Monday, July 9, 2007

John Humble & Zoopsia

By chance I ended up at the Getty on a lazy Sunday afternoon to see the last day of the John Humble exhibit, 'A Place in the Sun', not to be confused with 'Burnt by the Sun'. Being a native Angelenos and having grown up in the South Bay, I felt compelled to go.

Shown here is '178th Street at Manhattan Place, Torrance', September 20, 1979. It is always fascinating when an artist depicts those elements that we take as commonplace and juxtaposes them in such a way as to produce a new understanding and situating it in a larger urban context so as to encourage new meanings that we otherwise would not have considered. There is a strange beauty to some of his pictures, an almost Hopper-esque quality.

Another exhibition, albeit small one, was 'Zoopsia', by Tim Hawkinson. Zoopsia means 'the visual hallucination of animals'. Hawkinson again takes ordinary objects, either their representation or seemingly unrelated to it, and constructs new works from them. One of them, 'Bat', was interesting.
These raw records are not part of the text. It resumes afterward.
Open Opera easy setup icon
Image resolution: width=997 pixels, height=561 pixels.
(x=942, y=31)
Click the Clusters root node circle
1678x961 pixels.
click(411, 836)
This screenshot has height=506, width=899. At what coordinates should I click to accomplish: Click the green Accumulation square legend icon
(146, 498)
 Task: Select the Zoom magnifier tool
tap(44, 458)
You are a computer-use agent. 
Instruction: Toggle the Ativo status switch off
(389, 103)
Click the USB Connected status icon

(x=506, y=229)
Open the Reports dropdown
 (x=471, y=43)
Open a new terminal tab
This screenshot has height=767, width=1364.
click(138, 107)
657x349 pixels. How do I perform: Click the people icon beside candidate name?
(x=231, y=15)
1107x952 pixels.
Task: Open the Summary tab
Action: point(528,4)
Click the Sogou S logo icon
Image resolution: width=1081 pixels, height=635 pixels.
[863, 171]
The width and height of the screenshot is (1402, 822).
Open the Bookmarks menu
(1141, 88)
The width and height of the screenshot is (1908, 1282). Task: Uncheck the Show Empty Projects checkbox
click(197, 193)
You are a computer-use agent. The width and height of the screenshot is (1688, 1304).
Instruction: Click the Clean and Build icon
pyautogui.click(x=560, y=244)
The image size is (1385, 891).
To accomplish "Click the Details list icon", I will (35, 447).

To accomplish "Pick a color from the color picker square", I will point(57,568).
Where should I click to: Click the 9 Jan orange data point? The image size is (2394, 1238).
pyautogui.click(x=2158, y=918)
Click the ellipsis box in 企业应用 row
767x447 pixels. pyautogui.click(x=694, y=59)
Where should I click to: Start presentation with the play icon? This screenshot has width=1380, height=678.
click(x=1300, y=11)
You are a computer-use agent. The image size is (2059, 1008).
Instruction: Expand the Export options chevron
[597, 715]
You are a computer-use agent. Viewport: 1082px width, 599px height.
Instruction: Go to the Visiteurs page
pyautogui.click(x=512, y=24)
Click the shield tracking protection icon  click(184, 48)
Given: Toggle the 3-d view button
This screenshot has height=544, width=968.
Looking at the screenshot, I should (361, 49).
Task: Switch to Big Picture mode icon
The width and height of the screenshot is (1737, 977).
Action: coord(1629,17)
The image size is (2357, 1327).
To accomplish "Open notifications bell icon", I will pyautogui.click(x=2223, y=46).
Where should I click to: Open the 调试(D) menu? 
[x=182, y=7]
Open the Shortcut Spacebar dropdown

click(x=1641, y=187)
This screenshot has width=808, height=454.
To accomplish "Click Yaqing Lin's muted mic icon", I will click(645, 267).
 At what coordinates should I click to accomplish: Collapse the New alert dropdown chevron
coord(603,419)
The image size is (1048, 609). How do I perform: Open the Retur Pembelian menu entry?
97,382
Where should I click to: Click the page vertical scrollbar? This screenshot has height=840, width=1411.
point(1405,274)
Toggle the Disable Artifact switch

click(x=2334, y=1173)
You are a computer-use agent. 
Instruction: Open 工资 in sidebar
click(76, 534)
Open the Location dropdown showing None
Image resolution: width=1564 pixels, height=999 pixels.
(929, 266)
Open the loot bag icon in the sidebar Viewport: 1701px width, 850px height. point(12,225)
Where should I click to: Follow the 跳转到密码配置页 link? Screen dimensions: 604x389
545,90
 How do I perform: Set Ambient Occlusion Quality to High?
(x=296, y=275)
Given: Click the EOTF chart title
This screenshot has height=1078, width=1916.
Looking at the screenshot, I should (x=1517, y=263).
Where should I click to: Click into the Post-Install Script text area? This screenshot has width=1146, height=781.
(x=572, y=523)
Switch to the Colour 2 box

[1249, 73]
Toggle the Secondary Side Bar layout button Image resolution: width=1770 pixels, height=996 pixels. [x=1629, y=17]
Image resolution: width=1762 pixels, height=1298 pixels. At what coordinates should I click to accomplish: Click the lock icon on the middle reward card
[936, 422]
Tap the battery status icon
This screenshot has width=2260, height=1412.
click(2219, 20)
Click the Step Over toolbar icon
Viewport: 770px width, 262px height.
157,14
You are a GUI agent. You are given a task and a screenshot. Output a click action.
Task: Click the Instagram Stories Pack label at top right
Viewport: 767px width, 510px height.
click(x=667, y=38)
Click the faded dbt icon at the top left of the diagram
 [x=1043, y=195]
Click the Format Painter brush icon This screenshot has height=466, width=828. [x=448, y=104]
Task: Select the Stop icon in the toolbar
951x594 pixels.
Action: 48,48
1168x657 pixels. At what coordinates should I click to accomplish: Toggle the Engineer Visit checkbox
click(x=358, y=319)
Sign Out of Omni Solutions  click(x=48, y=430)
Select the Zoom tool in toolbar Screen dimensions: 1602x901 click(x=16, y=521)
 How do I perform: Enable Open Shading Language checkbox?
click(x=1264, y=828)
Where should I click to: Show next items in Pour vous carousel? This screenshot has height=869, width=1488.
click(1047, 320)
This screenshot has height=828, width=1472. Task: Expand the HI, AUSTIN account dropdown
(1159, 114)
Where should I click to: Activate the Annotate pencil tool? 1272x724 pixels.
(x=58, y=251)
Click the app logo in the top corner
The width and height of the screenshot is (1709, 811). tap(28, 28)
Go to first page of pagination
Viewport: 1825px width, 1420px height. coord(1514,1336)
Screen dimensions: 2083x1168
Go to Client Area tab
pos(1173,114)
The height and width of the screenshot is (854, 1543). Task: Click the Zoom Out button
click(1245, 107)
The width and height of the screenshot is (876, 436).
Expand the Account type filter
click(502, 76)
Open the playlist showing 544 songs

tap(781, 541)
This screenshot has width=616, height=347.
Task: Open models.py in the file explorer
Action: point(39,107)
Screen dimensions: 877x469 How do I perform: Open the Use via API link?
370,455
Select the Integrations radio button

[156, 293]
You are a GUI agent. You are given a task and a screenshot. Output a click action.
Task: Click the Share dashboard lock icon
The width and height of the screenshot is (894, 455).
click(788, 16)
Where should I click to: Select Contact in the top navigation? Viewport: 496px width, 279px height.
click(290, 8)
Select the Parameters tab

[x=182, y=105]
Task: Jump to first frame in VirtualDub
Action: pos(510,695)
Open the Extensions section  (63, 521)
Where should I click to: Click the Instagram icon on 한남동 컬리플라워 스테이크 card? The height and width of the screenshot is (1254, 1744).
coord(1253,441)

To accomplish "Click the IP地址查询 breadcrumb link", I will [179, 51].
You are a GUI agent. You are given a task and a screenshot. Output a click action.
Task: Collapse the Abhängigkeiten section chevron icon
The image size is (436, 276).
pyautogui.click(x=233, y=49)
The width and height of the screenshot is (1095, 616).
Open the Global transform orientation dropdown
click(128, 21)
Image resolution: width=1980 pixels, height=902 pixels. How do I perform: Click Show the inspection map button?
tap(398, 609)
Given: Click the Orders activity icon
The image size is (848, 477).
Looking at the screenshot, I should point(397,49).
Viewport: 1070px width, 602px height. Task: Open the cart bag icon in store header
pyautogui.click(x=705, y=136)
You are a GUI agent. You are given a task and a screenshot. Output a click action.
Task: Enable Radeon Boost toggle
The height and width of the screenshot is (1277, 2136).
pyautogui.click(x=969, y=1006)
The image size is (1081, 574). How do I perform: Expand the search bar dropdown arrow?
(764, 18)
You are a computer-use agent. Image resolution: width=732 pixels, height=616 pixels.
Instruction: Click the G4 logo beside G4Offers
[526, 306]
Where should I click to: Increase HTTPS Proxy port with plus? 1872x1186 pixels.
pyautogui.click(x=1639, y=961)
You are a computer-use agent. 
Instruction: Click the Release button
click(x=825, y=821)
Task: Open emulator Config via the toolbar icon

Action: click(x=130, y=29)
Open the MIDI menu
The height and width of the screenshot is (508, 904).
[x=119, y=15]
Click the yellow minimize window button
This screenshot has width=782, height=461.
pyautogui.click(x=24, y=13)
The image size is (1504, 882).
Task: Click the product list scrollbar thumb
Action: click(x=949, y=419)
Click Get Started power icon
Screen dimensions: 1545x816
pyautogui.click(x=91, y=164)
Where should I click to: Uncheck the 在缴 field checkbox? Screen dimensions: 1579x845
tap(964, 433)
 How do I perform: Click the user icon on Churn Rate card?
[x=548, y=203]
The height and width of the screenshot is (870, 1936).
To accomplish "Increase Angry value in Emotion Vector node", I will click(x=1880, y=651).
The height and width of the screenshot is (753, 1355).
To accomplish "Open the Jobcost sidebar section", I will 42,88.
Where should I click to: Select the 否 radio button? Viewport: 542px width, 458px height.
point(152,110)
He reused plastic bags from Radio Shack to make this black bat. 'Materials are meaning: the sound waves that fuel Radio Shack revenues are vehicles of self-perception, the sonar with which a bat locates itself in relation to the world'.

Couldn't help but take a picture of this rather interesting piece of artwork, called 'Delusions of Grandeur' by the surrealist Rene Magritte, 1967. Hm...thoughts, anyone?